A short life of the author
Robert Walser (1878–1956) was born on 15 April 1878 in Biel/Bienne, Switzerland. He worked as a clerk, a servant, and a butler — occupations that pervade his fiction.
Life and Career
Walser’s three Berlin novels — Geschwister Tanner (The Tanners, 1907), Der Gehülfe (The Assistant, 1908), and Jakob von Gunten (1909) — were published to critical respect but commercial failure. Jakob von Gunten — a diary kept by a student at a school for servants, where the curriculum consists of learning to be small, obedient, and nothing — is his masterpiece.
In 1929, Walser entered a mental institution and essentially stopped writing. He spent the last twenty-eight years of his life in asylums in Waldau and Herisau. He was found dead in the snow on Christmas Day 1956, having collapsed during a walk.

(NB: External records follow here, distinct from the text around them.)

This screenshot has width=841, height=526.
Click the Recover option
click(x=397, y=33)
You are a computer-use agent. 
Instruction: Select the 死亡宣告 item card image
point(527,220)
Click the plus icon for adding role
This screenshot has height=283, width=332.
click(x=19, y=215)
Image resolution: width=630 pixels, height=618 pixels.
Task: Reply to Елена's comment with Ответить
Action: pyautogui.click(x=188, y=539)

His “microscripts” — tiny texts written in pencil in a diminished script so small it was long thought to be a secret code — were deciphered in the 1970s, revealing a vast trove of late work.
Major Works and Themes
Walser wrote about smallness, service, walking, nature, and the comedy of insignificance. His prose is light, ironic, digressive, and strangely joyful. Kafka said: “Walser’s books make one feel so good that one no longer feels the need to read.”
Key Works
- Jakob von Gunten (1909)
- The Walk (1917)
Collecting Walser
German originals (Bruno Cassirer, Suhrkamp) are the primary collected form. English translations (NYRB Classics, New Directions) bring $10–$25. Walser died in 1956.